**STATED TASK 1:** Repeat word for word the part of the Clojure thread starting with "So, what exactly" and going on through "conj and cons.".
**STATED TASK 2:** In the Clojure thread, list each sequence in the result shown for (take 5 (pascal2 [1 1])).
**STATED TASK 3:** Finish out the next part of the Clojure thread, picking up after its last sentence.

**READING TEXT:**
►

Whats the difference between (concat [x] y) and (cons x y)? - clojure

I am stuck at the Pascal's Trapezoid from 4Clojure site, where you need to build a lazy sequence of the trapezoid's numbers.
My first shot was this:
(defn pascal [x]
(cons x
(lazy-seq
(pascal
(map +
(cons 0 x)
(conj x 0)
)))))
Which didn't work:
user=> (take 5 (pascal [1 1]))
([1 1] (1 2 1) (0 2 4 2) (0 0 4 8 4) (0 0 0 8 16 8))
Writing it this way works, however:
(defn pascal2 [x]
(cons x
(lazy-seq
(pascal2
(map +
(concat [0] x)
(concat x [0])
)))))
user=> (take 5 (pascal2 [1 1]))
([1 1] (1 2 1) (1 3 3 1) (1 4 6 4 1) (1 5 10 10 5 1))
So, what exactly am I doing wrong here? What is the difference between cons/conj and concat?

As others stated conj inserts the element(s) it receives in a different position depending on the concrete collection type, see this SO question for more detailed information about the difference between conj and cons.
In the first version of your pascal function you are providing a vector as the initial argument so the expression (conj x 0) will insert the 0 at the end of the vector for the computation of the second element in the series, but since map returns a lazy sequence, when the third element is computed the insertion happens at the beginning ((conj (map inc '(0)) 2) ;= (2 1)), which results in wrong elements in the series from then on.

◄

**Element and text location data:**
►

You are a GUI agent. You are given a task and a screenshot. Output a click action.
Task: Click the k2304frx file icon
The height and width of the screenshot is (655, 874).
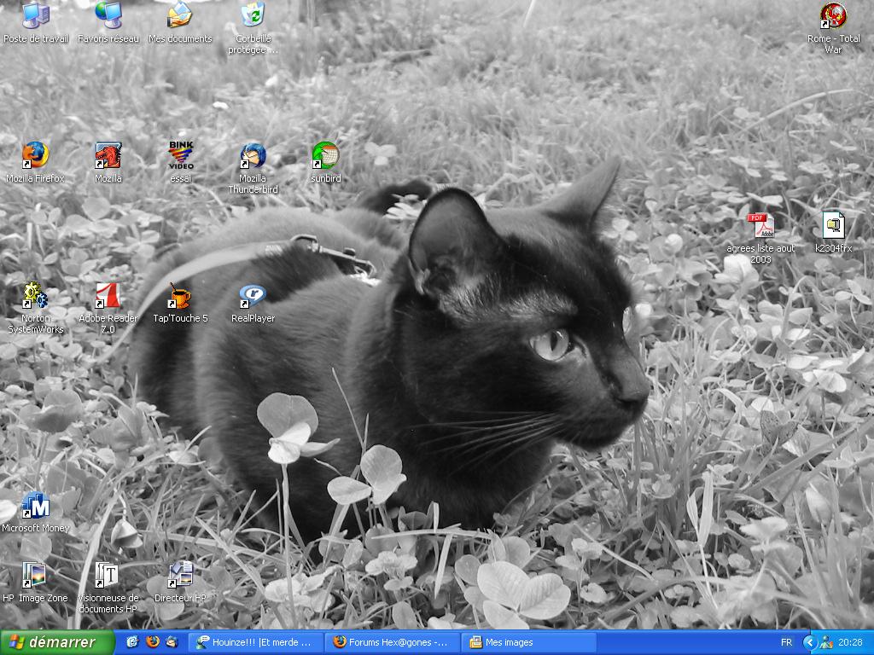tap(833, 226)
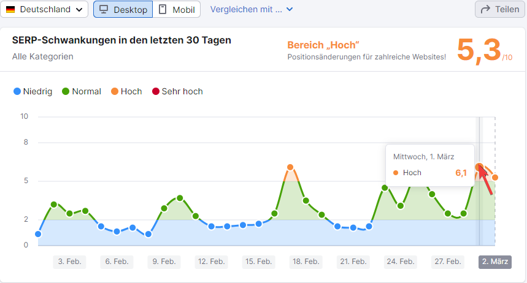This screenshot has width=527, height=283.
Task: Click the orange peak data point near 18. Feb.
Action: pos(290,167)
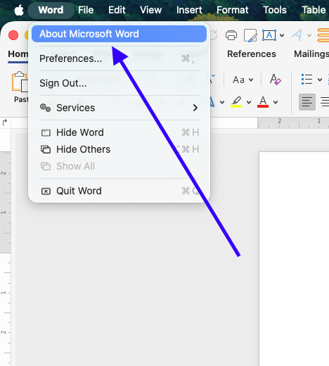
Task: Click the Paste clipboard icon
Action: [20, 81]
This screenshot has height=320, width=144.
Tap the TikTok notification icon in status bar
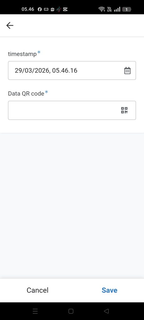pyautogui.click(x=59, y=9)
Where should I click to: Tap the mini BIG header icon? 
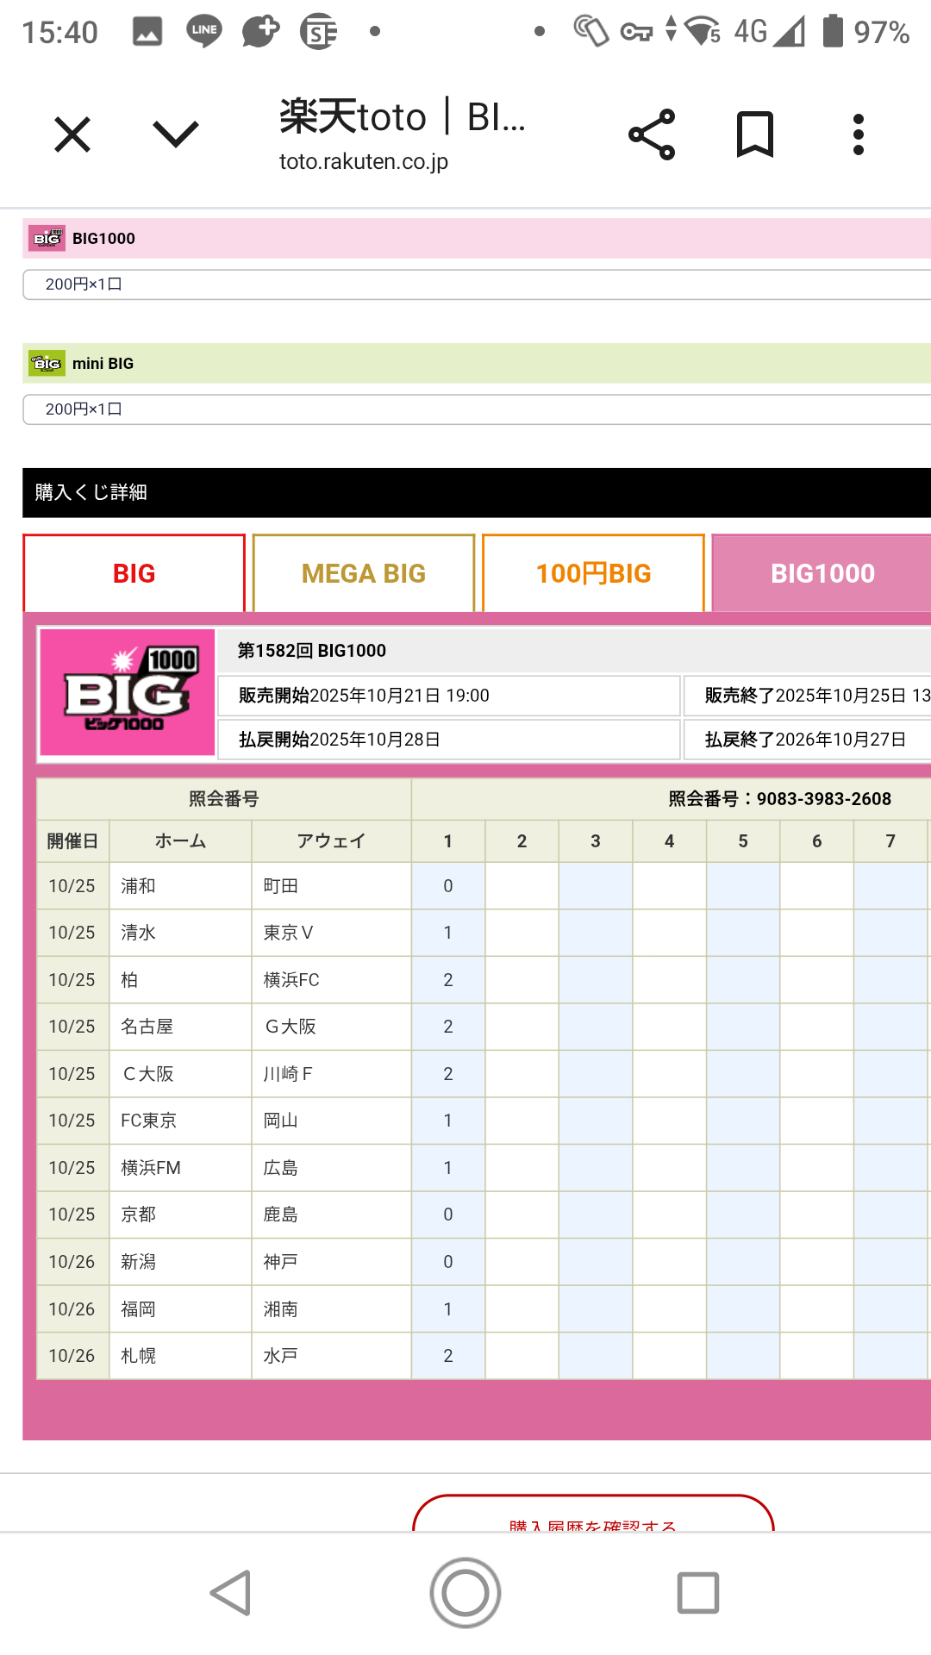[x=47, y=364]
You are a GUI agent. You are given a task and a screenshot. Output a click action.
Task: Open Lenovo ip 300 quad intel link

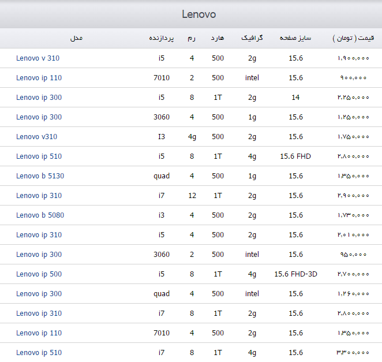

◄

**EXERCISE RESPONSE 1:**
So, what exactly am I doing wrong here? What is the difference between cons/conj and concat?

As others stated conj inserts the element(s) it receives in a different position depending on the concrete collection type, see this SO question for more detailed information about the difference between conj and cons.

**EXERCISE RESPONSE 2:**
[1 1]
(1 2 1)
(1 3 3 1)
(1 4 6 4 1)
(1 5 10 10 5 1)

**EXERCISE RESPONSE 3:**
In order to use the cons and conj approach you have to make sure you return a vector by using mapv instead of map.
(defn pascal [x]
(cons x
(lazy-seq
(pascal
(mapv +
(cons 0 x)
(conj x 0))))))
(take 5 (pascal [1 1]))
;= ([1 1] [1 2 1] [1 3 3 1] [1 4 6 4 1] [1 5 10 10 5 1])
The drawback with mapv is that it is eager so it will compute all members in the pascal element, instead of just holding it back until you actually need them.
On the other hand, when using concat you do ensure you append the element at the end and that everything is lazy, but the append is not done cheaply like with vectors, see here for more information.
Regardless of these factors you can still use cons in both cases, since what it does is what you need in either case (i.e. have an element inserted at the beginning of a collection).
(defn pascal2 [x]
(cons x
(lazy-seq
(pascal2
(map +
(cons 0 x) ; Replaced concat with cons
(concat x [0]))))))
(take 5 (pascal2 [1 1]))
;= ([1 1] (1 2 1) (1 3 3 1) (1 4 6 4 1) (1 5 10 10 5 1))

According to ClojureDocs
conj
conj clojure.core
(conj coll x)
(conj coll x & xs)
conj[oin]. Returns a new collection with the xs 'added'. (conj nil
item) returns (item). The 'addition' may happen at different 'places'
depending on the concrete type.
conj accepts the first argument as a collection, which means coll must be a collection type. conj will return a new collection with x added into coll, and the place of x added is depending on the type of coll.
e.g.
> (conj [1] [0])
[1 [0]] ; See [0] is added into [1] as an element. Instead of returning [1 0], it returns [1 [0]]
> (conj [1] 0)
[1 0]
> (conj '(1) 0)
(0 1) ;See the element `0` position is different in each case.
concat
concat clojure.core
(concat)
(concat x)
(concat x y)
(concat x y & zs)
Returns a lazy seq representing the concatenation of the elements in
the supplied colls.
concat accepts all the argument as collection types, which is different from conj. concat returns the concatenation of arguments.
e.g.
> (concat [0] [1])
(0 1)
> (concat [0] [[1]])
(0 [1])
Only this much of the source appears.